» QUOTED PASSAGE
::::::::
These diy purse handles can be used as classic bag straps, shopper bag handles or as an addition to a classic tote bag like this one. Easier to make than you think, and so much prettier!
Diy Purse Handles
How to sew double-sided bag handles. Better than the usual ones, sturdier, more stable – and so much prettier! Oh, and one thing more: so easy you’ll never want to make them any other way!
Let’s make them together! You can use this tutorial on any of my other bag patterns in the shop – they would look good on this Teya tote as a longer strap. Drop me an email if you need help with those!
Finished Size of Diy Bag handles
- cotton fabric: This tutorial is about making all-fabric handles, not the leather ones. While the principle would remain the same, there would be less layers involved if cork, vinyl or leather were used. I chose cotton because it’s the material every beginner bag maker is familiar with. And it offers so many gorgeous combinations!
- open-ended handles: these handles are meant to be SEWN INTO the bag, not onto the bag. It means the ends are not finished, though it’s easy to adjust them to finished ends.
- stronger: these handles will stand up and won’t be slouchy. Also, they will stand the test of time better than just one-layer handles.
- main handles fabric – cotton (four times the finished handle width)
- accent fabric – cotton (I used the Playroom collection by Art Gallery Fabrics)
- fusible fleece (twice the finished handle width)
- stiff mid-weight interfacing like Pellon Craft Fuse, Vilene S320, or similar
CUTTING Directions for 21″ FINISHED Purse handles
From main fabric cut:
- 2 strips 5″ x 22″ for main handle fabric
From accent fabric cut:
- 2 strips 1 1/2″ x 22″ for handle accents
From fusible fleece cut:
- 2 strips 2 3/8″ x 21″ for main handle fabric
From stiff mid-weight interfacing, cut:
- 2 strips 3/4″ x 21″ for handle accents
HOW TO MAKE Bag HANDLES – Steps
Step 1 – Apply Interfacing
Following the manufacturer’s instructions, apply fusible fleece to main handle fabric and stiff mid-weight interfacing to the accent fabric – interfacing should be centered on the fabric strip.
Step 2 – Fold the main Piece Of the strap
First press both unlined edges towards the center and then fold the strip in half along the center. Press again.
::::::::
» MATERIAL PROVIDED
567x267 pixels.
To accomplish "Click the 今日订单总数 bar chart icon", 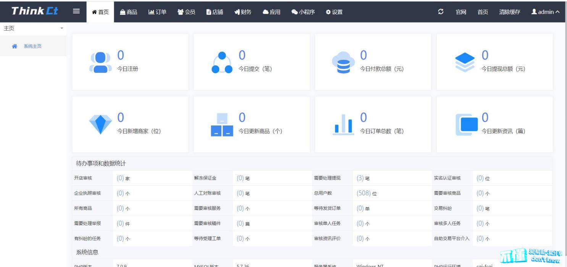I will 343,124.
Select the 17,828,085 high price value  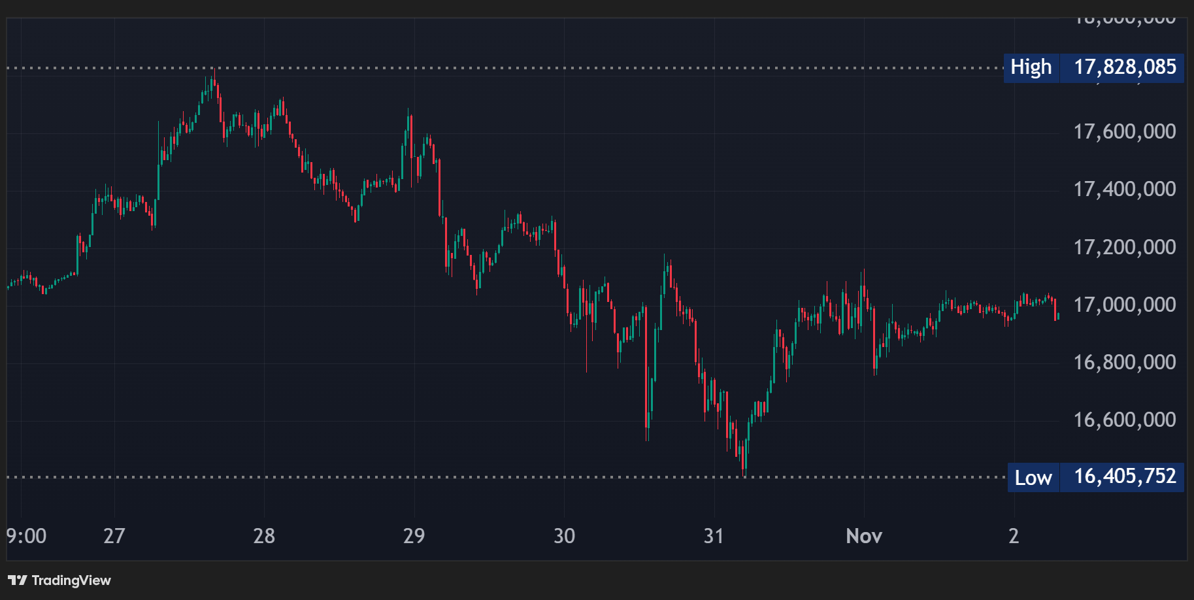(x=1124, y=67)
::::::::
» YOUR OBJECTIVE
Answer these questions from the purse handle tutorial:
1. What size are the strips cut from the main fabric for 21″ finished handles?
2. Which fabric collection was used for the accent fabric?
3. In Step 1, what gets applied to the main handle fabric?
The data has no role in this exercise.

» RESPONSE
1. 5″ x 22″ (two strips).
2. The Playroom collection by Art Gallery Fabrics.
3. Fusible fleece.